Leave no picture in, and give every entry again exactly.
----------------
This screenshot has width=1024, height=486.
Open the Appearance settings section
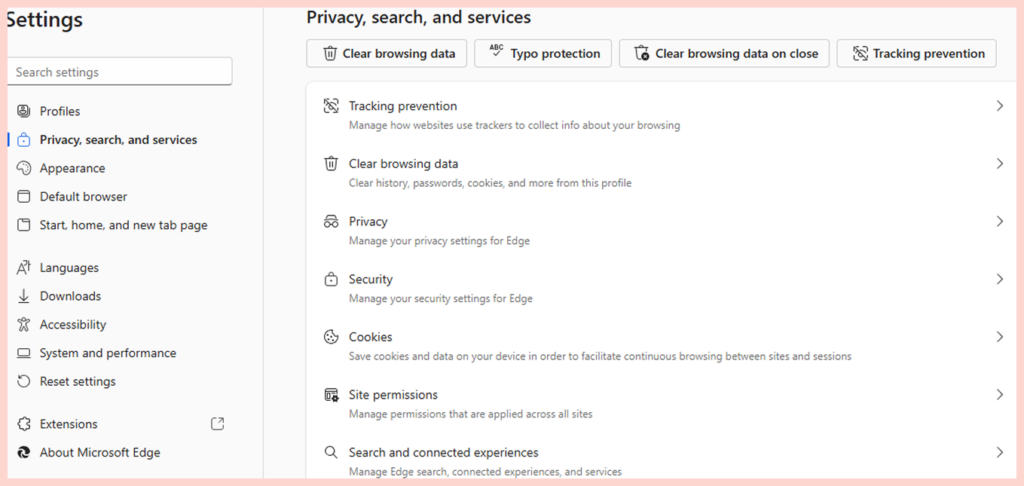pyautogui.click(x=72, y=168)
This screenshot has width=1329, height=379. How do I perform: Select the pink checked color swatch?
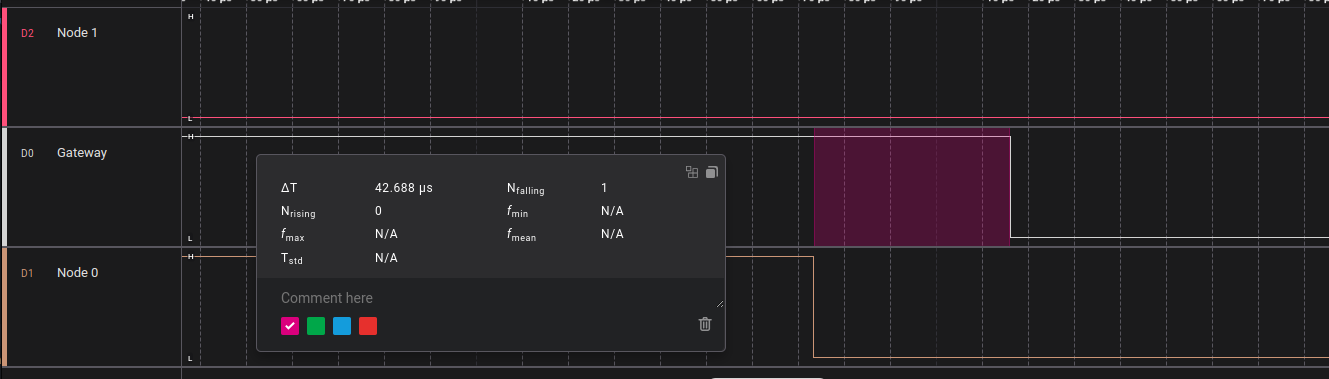[290, 326]
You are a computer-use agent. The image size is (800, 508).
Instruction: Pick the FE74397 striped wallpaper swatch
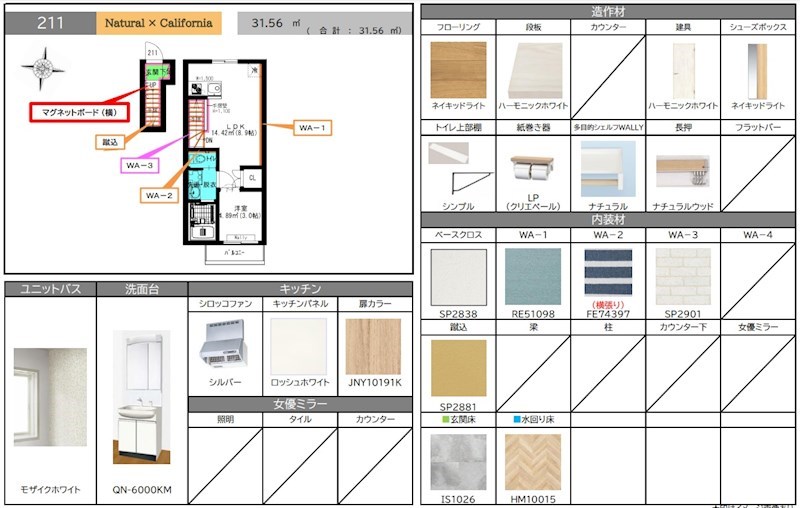point(608,274)
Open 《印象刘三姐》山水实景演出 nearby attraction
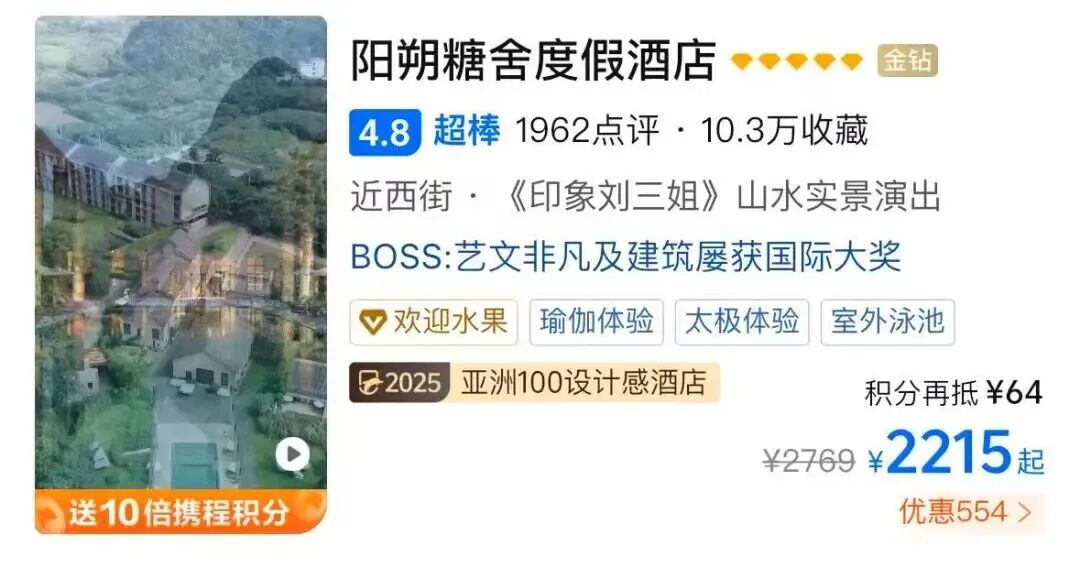1080x568 pixels. (720, 196)

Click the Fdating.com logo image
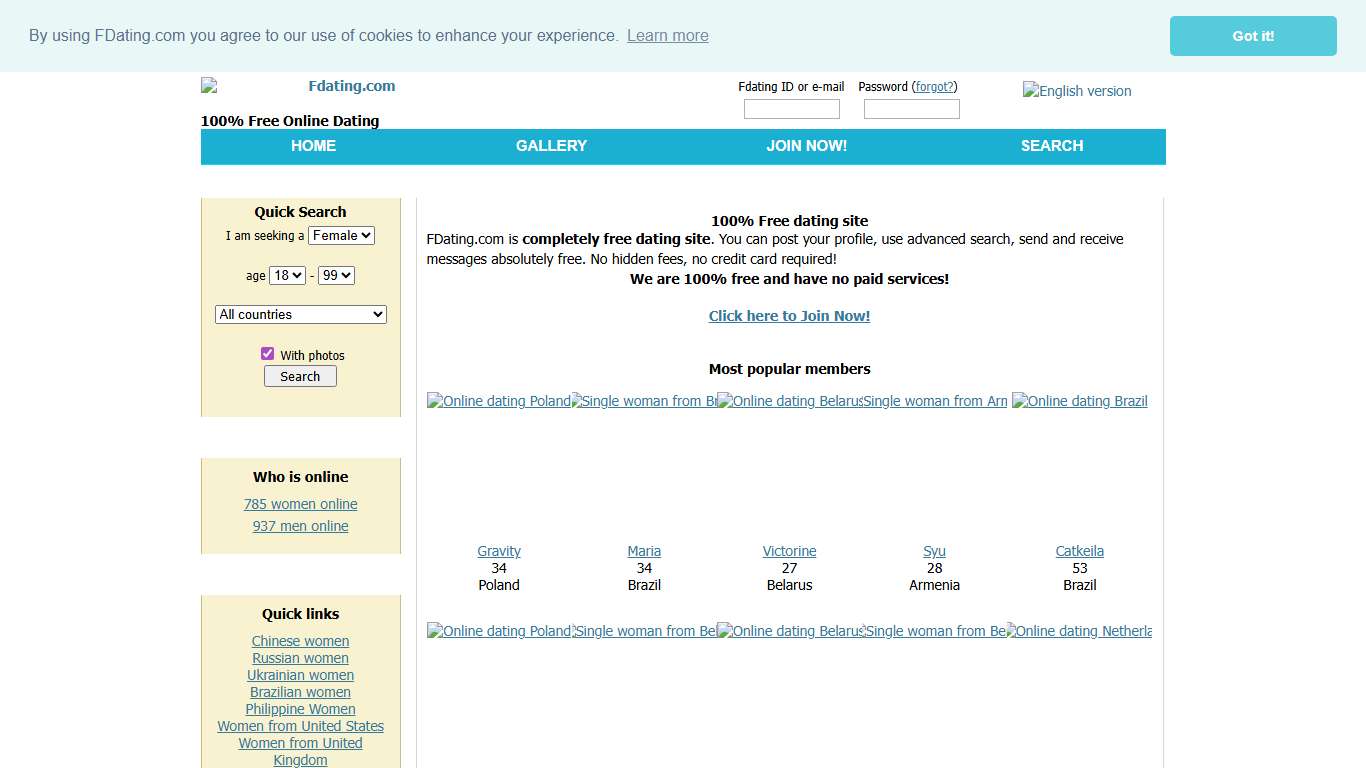coord(298,86)
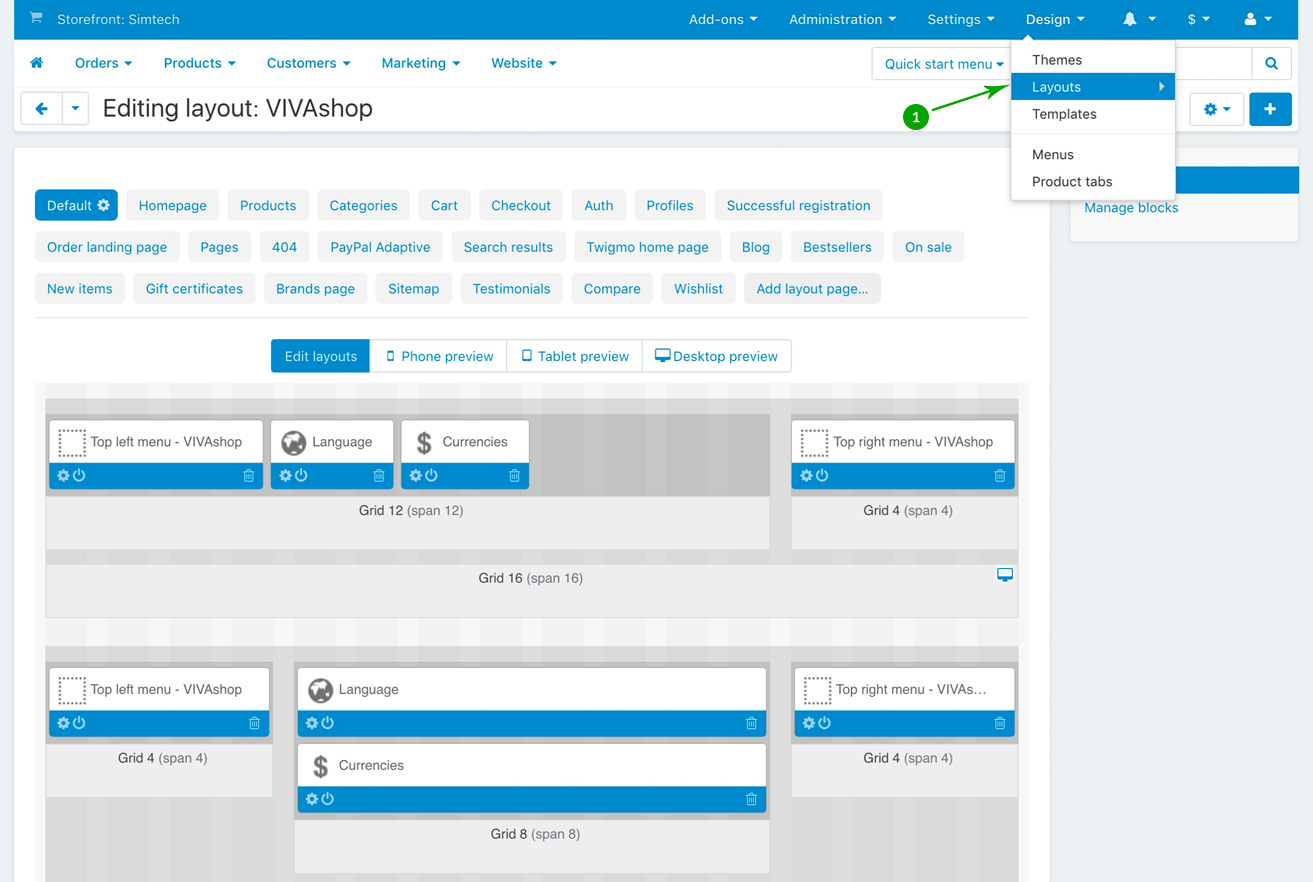1313x882 pixels.
Task: Click the desktop device icon on Grid 16
Action: coord(1005,575)
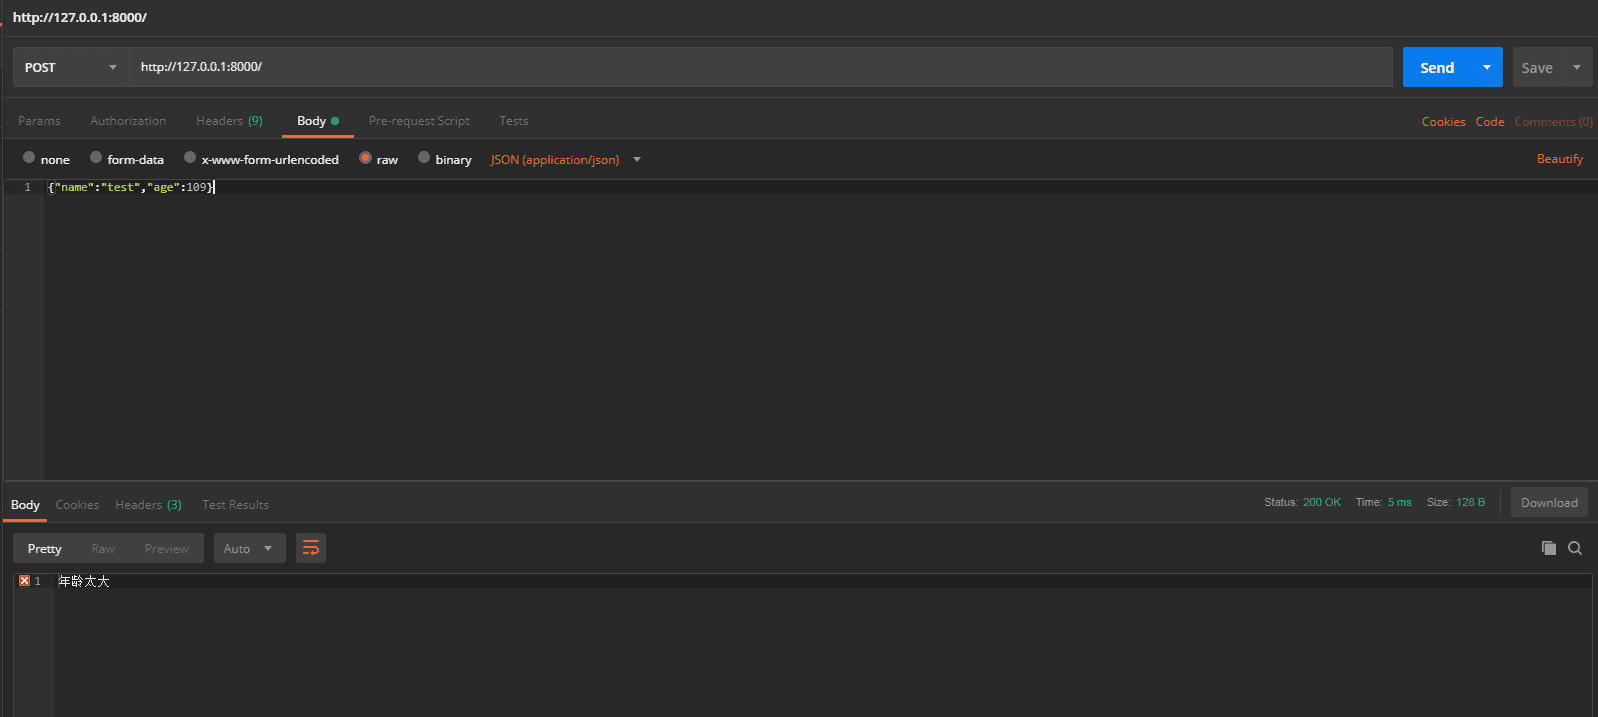Choose the binary body option

445,159

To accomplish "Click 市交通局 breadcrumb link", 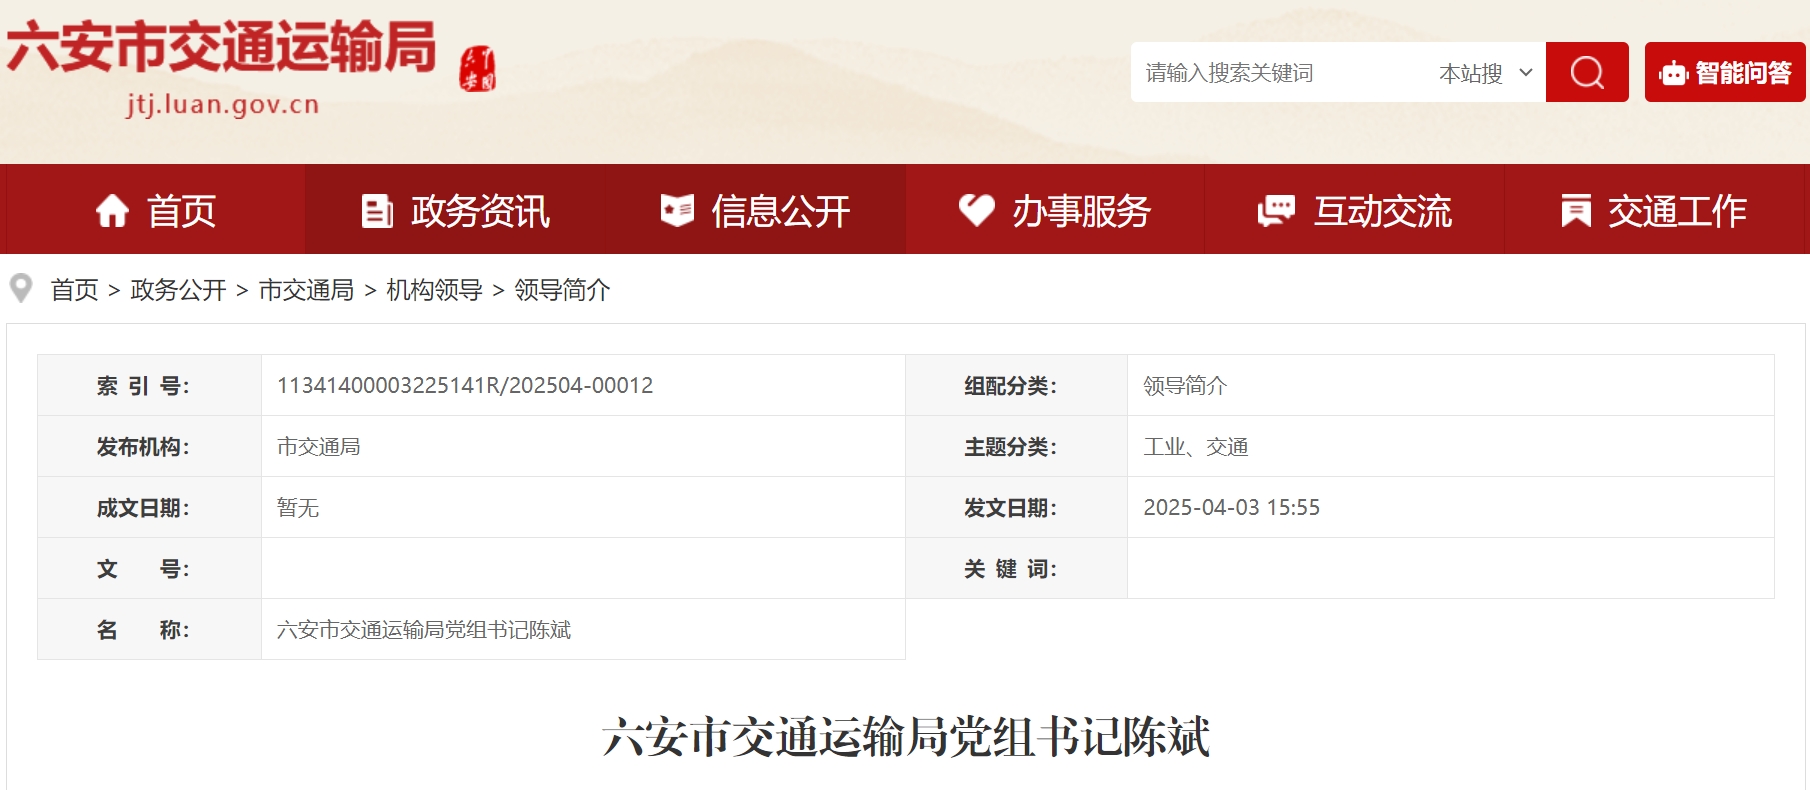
----------------
REPLY TO THE TASK =>
This screenshot has width=1024, height=486.
Open the Appearance settings section
pyautogui.click(x=72, y=168)
This screenshot has width=1329, height=379. How do I perform: Select the pink checked color swatch?
[290, 326]
You are a computer-use agent. The image size is (800, 508).
Instruction: Pick the FE74397 striped wallpaper swatch
point(608,274)
Open 《印象刘三姐》山水实景演出 nearby attraction
1080x568 pixels. (720, 196)

Click the Fdating.com logo image
coord(298,86)
1313x882 pixels.
Task: Click the desktop device icon on Grid 16
Action: coord(1005,575)
Choose the binary body option

445,159

To accomplish "Click 市交通局 breadcrumb link", 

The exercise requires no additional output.